- [Provided text]:
* * * * *

For almost 30 years I have been relentlessly battered with the oil & gas industry’s supposed track record in innovation.
Every Offshore Europe, every Offshore Technology Conference, every Offshore Northern Seas and many more conferences besides that I have attended hammer out the technology deficiencies message to the point that one can easily become punch drunk, bored and want to switch off.
And all too often the negative messages seem to outweigh the positives delivered through literally hundreds of papers delivered at the many Society of Petroleum Engineers conferences that happen every year globally, together with outputs from other organisations like the International Association of Drilling Contractors and the Society for Underwater Technology.
There is a reason for that and it has a lot to do with the way the industry communicates within itself and through the media, including trade publications.
A goggle around the internet rapidly reveals a massively negative perception about the oil & gas part of the energy industry anyway; most of the plaudits and praise go to cleantech/sustainability.
According to recent research by Deloitte, the current situation in the oil & gas is, in a way, similar to the tobacco industry 30 years ago.
Deloitte observes: “Oil & gas companies have become incredibly successful because they have solved such complex challenges.
“Yet the world is changing at an incredibly rapid rate, with major shifts in all industries.
“If oil & gas companies want to remain successful, it is about time to focus on more types of innovation than product and process innovation and learn how to reinvent themselves.”
Little wonder the negatives outweigh the positives. Consider gas production and the remarkable fact that most of the wells where gas lift is utilised (a practice that hardly existed before 2006) are under-optimised.
This incomplete optimisation coupled with excessive intervention costs and risks, presents an opportunity to reconfigure gas-lift well design and operating principles.
It has been estimated that just by addressing this opportunity effectively can deliver a production uplift of nearly 20%. Continuous-flow gas-lift is the only artificial lift method that fully utilises the energy from the produced formation gas (according to Schlumberger way back in 2006).
Of course, remember, this is the industry where the companies writing the cheques prefer to be second, third, fourth, fifth through the new technologies utilisation fence.
It is a master at this. Anything but first. Though there are keenly innovative companies like Equinor that are happy to lead the way in the operator community and stand head and shoulders above their peers in that regard.
I lost count many years ago regarding the number of innovative companies in the supply chain frustrated at the almost luddite behaviour of some operators towards their pioneering.
At this year’s OE, I decided to drop-in on the subsea industry technologies challenges just as Justin Runce took the podium. Now, Runce is heritage Schlumberger, but who very recently became a VP at TechnipFMC with technology as his responsibility.

* * * * *

- [To-do list]:
1. In the article on oil and gas innovation, what production uplift could effectively addressing the gas-lift optimization opportunity deliver?
2. Reproduce the part of the article on oil and gas innovation starting at "Every Offshore Europe, every" and ending at "for Underwater Technology.", swapping "conferences" for "events" each time it appears.

- [Source material]:
* * * * *

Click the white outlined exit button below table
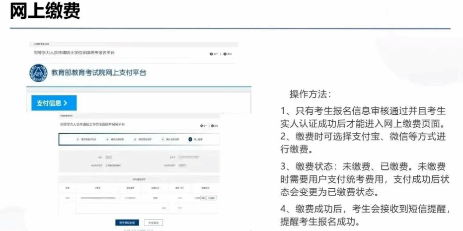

* * * * *

- [Per-task outputs]:
1. Nearly 20%.

2.
Every Offshore Europe, every Offshore Technology Conference, every Offshore Northern Seas and many more events besides that I have attended hammer out the technology deficiencies message to the point that one can easily become punch drunk, bored and want to switch off.
And all too often the negative messages seem to outweigh the positives delivered through literally hundreds of papers delivered at the many Society of Petroleum Engineers events that happen every year globally, together with outputs from other organisations like the International Association of Drilling Contractors and the Society for Underwater Technology.